[Task goal]: Find every line in the records that holds the string "computer". Copy each one.

Collected data
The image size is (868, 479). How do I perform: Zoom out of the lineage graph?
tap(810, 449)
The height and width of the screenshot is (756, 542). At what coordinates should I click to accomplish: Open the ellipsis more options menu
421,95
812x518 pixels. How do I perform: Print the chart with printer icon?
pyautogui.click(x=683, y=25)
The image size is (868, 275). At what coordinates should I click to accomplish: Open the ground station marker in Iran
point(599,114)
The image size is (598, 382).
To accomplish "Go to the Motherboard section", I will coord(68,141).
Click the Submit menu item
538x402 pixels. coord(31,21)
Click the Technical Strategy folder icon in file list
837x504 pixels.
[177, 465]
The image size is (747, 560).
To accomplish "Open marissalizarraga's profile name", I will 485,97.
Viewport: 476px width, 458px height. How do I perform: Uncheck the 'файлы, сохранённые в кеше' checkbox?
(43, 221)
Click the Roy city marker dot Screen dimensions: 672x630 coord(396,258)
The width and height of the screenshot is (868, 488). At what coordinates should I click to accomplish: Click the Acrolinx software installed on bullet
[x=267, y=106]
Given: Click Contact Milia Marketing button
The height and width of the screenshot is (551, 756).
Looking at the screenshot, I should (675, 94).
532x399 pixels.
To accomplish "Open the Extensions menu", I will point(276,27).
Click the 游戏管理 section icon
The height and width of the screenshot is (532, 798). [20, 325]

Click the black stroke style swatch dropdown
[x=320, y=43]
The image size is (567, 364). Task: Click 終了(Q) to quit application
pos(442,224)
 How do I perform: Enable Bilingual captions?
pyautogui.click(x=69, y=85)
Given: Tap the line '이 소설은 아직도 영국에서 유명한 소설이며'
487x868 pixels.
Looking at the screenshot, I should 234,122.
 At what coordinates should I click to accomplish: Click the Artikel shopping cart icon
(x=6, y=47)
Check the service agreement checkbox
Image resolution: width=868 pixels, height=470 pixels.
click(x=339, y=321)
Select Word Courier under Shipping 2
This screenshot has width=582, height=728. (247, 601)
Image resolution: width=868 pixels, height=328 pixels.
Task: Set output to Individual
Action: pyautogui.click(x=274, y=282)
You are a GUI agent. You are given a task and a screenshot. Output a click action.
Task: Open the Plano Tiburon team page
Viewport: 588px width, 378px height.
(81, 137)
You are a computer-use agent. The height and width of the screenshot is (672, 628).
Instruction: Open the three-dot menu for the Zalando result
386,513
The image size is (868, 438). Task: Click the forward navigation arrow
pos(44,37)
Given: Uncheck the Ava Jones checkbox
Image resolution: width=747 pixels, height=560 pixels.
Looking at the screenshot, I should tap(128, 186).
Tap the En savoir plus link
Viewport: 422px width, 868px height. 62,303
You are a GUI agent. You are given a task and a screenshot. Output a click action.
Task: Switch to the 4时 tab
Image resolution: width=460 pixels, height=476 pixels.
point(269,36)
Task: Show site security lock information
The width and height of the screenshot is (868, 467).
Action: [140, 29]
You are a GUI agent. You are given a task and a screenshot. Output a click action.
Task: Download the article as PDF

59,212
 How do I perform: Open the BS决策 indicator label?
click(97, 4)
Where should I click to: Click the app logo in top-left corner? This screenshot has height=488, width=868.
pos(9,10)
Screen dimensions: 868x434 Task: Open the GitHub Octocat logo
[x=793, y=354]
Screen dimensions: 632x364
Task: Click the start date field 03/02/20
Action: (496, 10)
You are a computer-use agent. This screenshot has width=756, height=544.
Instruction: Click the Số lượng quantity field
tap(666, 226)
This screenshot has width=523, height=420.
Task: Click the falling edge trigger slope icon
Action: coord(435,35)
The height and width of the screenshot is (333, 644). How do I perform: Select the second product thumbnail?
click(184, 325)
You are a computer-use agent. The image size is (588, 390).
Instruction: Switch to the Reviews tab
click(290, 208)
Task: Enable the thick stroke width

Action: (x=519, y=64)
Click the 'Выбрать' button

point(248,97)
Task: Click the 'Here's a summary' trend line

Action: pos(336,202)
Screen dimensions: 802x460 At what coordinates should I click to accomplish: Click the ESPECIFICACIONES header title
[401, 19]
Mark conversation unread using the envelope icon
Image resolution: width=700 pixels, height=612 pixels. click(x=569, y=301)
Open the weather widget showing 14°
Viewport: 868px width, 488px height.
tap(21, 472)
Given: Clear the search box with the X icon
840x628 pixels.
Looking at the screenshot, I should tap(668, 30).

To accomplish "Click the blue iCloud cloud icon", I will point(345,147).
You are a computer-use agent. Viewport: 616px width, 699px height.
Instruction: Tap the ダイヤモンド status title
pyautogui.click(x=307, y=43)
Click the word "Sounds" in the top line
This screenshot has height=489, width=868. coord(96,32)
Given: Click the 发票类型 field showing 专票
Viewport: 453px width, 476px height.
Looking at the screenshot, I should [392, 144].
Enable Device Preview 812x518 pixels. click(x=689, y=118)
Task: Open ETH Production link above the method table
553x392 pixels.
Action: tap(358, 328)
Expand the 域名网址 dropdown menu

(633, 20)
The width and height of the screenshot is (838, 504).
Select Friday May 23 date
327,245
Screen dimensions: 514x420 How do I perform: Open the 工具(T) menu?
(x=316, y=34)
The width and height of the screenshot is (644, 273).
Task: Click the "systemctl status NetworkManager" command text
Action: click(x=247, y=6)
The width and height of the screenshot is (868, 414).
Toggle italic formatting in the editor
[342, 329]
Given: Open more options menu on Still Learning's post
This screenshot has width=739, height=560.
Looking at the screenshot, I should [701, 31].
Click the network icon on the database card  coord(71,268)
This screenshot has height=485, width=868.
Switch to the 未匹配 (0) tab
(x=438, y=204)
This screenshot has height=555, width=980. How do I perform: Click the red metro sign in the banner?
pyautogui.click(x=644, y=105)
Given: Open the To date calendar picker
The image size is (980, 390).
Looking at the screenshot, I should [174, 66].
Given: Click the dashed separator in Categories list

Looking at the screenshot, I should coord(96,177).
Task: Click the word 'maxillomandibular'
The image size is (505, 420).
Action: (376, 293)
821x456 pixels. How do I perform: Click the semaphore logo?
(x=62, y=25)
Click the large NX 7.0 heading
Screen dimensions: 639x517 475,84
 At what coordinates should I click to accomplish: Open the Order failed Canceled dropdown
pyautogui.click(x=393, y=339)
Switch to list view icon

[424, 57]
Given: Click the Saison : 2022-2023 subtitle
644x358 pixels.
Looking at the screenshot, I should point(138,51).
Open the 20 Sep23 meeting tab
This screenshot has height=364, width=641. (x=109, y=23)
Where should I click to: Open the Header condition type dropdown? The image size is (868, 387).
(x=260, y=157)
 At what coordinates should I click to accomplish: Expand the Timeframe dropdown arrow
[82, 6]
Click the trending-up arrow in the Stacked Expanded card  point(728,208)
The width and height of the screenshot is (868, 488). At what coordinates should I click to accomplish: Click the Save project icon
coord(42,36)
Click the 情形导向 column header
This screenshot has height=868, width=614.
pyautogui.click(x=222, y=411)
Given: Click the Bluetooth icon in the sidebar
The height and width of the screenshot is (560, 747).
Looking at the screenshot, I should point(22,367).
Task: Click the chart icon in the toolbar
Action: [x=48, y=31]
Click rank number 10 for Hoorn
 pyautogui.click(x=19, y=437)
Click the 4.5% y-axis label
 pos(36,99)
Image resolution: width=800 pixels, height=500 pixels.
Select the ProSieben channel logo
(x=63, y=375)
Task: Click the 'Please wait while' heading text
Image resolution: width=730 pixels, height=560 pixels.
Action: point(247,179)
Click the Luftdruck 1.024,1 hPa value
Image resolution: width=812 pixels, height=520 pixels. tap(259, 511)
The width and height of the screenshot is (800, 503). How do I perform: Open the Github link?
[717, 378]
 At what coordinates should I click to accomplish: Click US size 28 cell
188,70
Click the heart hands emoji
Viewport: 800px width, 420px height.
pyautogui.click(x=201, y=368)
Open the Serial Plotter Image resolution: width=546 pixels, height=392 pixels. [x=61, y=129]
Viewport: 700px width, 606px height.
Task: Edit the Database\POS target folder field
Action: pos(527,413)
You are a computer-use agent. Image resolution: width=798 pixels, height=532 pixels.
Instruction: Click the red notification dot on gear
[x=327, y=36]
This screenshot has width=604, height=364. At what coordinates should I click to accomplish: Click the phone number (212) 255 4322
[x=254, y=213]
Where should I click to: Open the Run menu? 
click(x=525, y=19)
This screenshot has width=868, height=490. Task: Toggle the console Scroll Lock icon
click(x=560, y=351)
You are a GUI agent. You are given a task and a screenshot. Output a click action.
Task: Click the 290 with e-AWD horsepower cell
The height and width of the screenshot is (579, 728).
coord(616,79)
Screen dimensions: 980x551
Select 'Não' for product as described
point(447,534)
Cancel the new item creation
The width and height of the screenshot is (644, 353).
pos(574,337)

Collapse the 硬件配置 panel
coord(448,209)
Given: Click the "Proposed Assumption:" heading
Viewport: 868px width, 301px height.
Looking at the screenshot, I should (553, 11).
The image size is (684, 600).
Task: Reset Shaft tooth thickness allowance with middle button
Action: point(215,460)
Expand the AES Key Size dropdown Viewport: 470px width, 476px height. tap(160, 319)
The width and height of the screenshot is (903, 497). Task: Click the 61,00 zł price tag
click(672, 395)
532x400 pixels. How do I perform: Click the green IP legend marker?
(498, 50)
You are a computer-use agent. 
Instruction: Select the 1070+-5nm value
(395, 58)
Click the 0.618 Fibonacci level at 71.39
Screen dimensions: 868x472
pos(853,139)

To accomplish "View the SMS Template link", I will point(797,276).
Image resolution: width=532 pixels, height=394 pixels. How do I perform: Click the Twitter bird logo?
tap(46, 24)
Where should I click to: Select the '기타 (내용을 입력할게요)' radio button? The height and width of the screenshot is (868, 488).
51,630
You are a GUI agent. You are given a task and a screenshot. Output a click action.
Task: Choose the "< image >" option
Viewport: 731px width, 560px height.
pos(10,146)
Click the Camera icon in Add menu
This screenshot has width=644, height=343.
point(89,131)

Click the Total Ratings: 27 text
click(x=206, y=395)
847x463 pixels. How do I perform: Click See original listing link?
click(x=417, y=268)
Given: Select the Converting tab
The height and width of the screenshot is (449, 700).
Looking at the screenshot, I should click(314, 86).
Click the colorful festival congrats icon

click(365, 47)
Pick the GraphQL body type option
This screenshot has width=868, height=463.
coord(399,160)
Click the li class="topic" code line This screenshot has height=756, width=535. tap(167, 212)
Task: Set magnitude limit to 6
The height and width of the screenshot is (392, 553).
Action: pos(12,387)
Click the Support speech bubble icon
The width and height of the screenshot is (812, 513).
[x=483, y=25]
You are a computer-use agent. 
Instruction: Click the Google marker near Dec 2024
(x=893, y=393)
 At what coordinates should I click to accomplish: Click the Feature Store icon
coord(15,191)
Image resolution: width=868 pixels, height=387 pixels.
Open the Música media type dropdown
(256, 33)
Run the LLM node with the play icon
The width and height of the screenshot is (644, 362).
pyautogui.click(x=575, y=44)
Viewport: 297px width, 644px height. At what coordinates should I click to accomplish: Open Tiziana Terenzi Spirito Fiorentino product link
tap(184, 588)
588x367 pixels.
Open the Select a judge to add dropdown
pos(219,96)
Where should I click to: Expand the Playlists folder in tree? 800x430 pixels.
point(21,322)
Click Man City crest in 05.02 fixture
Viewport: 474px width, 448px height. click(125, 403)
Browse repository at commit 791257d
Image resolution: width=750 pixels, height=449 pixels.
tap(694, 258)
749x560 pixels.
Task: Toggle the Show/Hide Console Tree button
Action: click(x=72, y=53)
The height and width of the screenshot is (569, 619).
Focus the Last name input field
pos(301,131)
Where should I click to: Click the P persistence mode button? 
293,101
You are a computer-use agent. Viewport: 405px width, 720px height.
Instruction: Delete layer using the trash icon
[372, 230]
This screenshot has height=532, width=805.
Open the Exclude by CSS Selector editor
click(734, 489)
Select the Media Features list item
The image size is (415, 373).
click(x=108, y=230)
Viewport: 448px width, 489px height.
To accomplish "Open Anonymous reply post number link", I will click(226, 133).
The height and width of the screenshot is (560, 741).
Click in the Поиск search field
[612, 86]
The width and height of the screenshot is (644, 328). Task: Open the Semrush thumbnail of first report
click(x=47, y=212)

[Final answer]:
You are a computer-use agent. The height and width of the screenshot is (672, 628).
You are a computer-use agent. This screenshot has width=756, height=544.
You are a computer-use agent. The image size is (588, 390).
You are a computer-use agent. Viewport: 616px width, 699px height.
You are a computer-use agent. Image resolution: width=798 pixels, height=532 pixels.
You are a computer-use agent. 
You are a computer-use agent. 
You are a computer-use agent. Viewport: 405px width, 720px height.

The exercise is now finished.